- [Data shown]:
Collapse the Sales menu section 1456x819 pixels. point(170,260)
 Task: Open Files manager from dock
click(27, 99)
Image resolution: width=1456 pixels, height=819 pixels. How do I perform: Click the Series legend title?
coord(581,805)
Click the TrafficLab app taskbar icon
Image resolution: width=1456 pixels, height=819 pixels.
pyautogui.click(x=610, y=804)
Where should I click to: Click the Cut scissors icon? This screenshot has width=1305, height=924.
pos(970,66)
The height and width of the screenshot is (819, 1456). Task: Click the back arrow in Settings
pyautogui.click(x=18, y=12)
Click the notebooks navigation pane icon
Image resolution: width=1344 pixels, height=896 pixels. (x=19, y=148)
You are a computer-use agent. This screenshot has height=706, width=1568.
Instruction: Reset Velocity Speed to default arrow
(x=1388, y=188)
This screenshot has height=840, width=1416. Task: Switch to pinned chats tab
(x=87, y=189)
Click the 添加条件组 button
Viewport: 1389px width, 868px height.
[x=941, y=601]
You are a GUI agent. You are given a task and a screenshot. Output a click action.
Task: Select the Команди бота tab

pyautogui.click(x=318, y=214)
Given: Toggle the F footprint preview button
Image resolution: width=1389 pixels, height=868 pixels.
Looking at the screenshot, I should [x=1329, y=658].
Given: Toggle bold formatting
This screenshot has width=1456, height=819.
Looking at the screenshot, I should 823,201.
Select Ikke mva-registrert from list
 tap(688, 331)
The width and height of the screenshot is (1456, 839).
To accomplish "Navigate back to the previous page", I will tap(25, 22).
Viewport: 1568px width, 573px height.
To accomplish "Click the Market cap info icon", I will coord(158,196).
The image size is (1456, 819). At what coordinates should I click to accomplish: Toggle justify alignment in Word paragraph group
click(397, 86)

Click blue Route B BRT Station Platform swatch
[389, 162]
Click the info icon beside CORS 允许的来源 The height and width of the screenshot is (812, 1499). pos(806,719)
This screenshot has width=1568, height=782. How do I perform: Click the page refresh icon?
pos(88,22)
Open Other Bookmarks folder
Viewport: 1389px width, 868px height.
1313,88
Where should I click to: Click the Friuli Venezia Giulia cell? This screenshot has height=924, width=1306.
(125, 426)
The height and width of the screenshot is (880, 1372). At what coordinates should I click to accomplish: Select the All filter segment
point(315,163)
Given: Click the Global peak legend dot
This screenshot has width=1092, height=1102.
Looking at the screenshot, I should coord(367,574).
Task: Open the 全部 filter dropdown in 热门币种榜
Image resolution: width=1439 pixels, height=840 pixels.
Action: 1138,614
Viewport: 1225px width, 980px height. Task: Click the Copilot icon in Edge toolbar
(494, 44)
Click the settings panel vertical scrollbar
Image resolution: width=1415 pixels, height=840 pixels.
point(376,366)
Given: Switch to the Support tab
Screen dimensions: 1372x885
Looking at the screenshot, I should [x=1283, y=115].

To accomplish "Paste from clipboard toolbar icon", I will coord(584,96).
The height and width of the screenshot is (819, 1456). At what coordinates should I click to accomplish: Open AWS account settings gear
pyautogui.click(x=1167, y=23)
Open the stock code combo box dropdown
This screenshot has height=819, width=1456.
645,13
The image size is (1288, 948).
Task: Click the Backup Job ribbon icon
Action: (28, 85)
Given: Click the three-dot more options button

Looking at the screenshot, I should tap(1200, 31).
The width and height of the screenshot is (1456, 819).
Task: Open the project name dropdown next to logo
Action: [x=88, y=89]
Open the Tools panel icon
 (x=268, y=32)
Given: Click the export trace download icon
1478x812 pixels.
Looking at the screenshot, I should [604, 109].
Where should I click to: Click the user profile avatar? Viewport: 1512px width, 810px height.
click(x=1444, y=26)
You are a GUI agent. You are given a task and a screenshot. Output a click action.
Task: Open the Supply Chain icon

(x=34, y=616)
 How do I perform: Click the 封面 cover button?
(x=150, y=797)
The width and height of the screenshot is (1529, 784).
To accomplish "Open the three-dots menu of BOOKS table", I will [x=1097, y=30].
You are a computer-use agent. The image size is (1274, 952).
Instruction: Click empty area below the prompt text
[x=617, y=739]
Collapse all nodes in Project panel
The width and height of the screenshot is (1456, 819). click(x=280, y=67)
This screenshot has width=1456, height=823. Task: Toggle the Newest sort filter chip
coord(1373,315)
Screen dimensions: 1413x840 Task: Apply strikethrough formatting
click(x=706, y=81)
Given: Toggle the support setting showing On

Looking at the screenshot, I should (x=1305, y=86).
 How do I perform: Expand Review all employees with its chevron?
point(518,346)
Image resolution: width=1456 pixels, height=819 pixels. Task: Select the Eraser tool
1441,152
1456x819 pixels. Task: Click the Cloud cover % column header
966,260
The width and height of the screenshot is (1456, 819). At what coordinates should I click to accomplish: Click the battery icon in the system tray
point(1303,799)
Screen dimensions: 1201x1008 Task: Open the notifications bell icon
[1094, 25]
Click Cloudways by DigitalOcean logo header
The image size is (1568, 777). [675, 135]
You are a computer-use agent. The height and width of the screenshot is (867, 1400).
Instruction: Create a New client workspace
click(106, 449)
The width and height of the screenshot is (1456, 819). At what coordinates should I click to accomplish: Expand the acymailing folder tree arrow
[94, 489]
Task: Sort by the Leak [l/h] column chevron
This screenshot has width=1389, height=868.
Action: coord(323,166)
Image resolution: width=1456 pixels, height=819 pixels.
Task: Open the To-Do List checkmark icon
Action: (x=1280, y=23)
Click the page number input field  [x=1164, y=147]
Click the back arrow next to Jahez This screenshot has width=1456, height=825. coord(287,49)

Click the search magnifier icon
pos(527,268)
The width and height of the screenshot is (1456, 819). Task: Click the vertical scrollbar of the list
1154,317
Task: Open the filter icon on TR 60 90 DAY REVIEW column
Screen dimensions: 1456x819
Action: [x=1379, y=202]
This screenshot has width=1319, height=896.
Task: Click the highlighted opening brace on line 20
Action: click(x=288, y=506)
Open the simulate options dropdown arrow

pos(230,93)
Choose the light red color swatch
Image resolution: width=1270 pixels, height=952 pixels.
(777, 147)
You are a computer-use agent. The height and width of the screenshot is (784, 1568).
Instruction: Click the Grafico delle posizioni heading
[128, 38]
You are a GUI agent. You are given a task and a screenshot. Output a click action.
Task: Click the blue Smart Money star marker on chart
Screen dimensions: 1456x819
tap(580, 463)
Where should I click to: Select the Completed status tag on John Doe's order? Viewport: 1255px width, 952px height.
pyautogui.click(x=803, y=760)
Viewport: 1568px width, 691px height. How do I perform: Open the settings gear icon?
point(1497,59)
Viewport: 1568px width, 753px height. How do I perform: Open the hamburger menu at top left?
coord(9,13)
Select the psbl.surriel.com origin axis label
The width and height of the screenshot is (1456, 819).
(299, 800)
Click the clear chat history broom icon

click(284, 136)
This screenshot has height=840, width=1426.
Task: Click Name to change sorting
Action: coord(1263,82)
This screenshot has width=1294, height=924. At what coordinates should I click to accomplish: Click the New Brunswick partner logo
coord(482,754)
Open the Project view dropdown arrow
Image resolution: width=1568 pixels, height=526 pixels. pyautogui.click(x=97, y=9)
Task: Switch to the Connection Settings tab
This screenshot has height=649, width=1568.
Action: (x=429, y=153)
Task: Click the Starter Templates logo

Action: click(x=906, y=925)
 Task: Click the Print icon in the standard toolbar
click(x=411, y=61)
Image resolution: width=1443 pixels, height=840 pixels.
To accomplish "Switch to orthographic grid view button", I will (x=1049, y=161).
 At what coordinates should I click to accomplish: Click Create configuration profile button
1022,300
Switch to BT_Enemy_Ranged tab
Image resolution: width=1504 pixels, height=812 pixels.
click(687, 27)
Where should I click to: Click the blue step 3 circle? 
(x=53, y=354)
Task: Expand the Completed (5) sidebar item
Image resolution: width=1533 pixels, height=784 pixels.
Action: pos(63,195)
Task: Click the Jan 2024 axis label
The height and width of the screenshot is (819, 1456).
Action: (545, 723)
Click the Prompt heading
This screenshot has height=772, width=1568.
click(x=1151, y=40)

- [Problem to work on]: In the material above, transcribe exactly the lines beginning at the one with "Choose the light red color swatch" and ending at the one with "Image resolution: width=1443", both included.

- [Task answer]:
Choose the light red color swatch
Image resolution: width=1270 pixels, height=952 pixels.
(777, 147)
You are a computer-use agent. The height and width of the screenshot is (784, 1568).
Instruction: Click the Grafico delle posizioni heading
[128, 38]
You are a GUI agent. You are given a task and a screenshot. Output a click action.
Task: Click the blue Smart Money star marker on chart
Screen dimensions: 1456x819
tap(580, 463)
Where should I click to: Select the Completed status tag on John Doe's order? Viewport: 1255px width, 952px height.
pyautogui.click(x=803, y=760)
Viewport: 1568px width, 691px height. How do I perform: Open the settings gear icon?
point(1497,59)
Viewport: 1568px width, 753px height. How do I perform: Open the hamburger menu at top left?
coord(9,13)
Select the psbl.surriel.com origin axis label
The width and height of the screenshot is (1456, 819).
(299, 800)
Click the clear chat history broom icon

click(284, 136)
This screenshot has height=840, width=1426.
Task: Click Name to change sorting
Action: coord(1263,82)
This screenshot has width=1294, height=924. At what coordinates should I click to accomplish: Click the New Brunswick partner logo
coord(482,754)
Open the Project view dropdown arrow
Image resolution: width=1568 pixels, height=526 pixels. pyautogui.click(x=97, y=9)
Task: Switch to the Connection Settings tab
This screenshot has height=649, width=1568.
Action: (x=429, y=153)
Task: Click the Starter Templates logo

Action: click(x=906, y=925)
 Task: Click the Print icon in the standard toolbar
click(x=411, y=61)
Image resolution: width=1443 pixels, height=840 pixels.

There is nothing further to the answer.